性的少数者や同性婚への差別発言を首相補佐官(当時)が行ったことは記憶に新しい。G7サミットの開催国でありながら唯一、LGBTQの権利を守る法整備がされておらず、日本を除く各国から法整備が促される始末です。

 北星大学での卒業研究を基にした本書は、「聞き書き」という狙いの通り、語り手の存在をリアルに感じさせます。

 登場するのは4つの家族。20代から50代までと年代はバラバラだが、愛し合う二人が子どもを迎え、周りとの関係や子育てに悩み、苦労をしている姿が目に浮かんできます。子育ての悩みなどは「そうそう」と共感するものばかり。

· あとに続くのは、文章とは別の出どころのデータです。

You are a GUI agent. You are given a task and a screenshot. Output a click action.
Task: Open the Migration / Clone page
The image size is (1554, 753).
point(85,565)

 しかし、同性カップルということで婚姻が認められないために、医療や相続などでの困難や、職場や親族との関係への不安など、異性カップルとは違う切実な課題が山積しています。同性カップルに婚姻が認められないことの不平等さが、読む人に伝わる内容になっています。

 今、全国に広がっているパートナーシップ制度に対する当事者としての指摘があり、同性婚の平和実現が必要であることもよくわかります。

 本書のなかで、同性カップルやその家族が安心して暮らせる社会を一緒につくるために、声をあげることが呼びかけられています。同性婚を実現し、LGBTQへの差別を許さない社会をつくることは誰かの課題ではなく、私たち一人ひとりがなすべきことです。ぜひ、多くの方に手を取っていただきたい1冊です。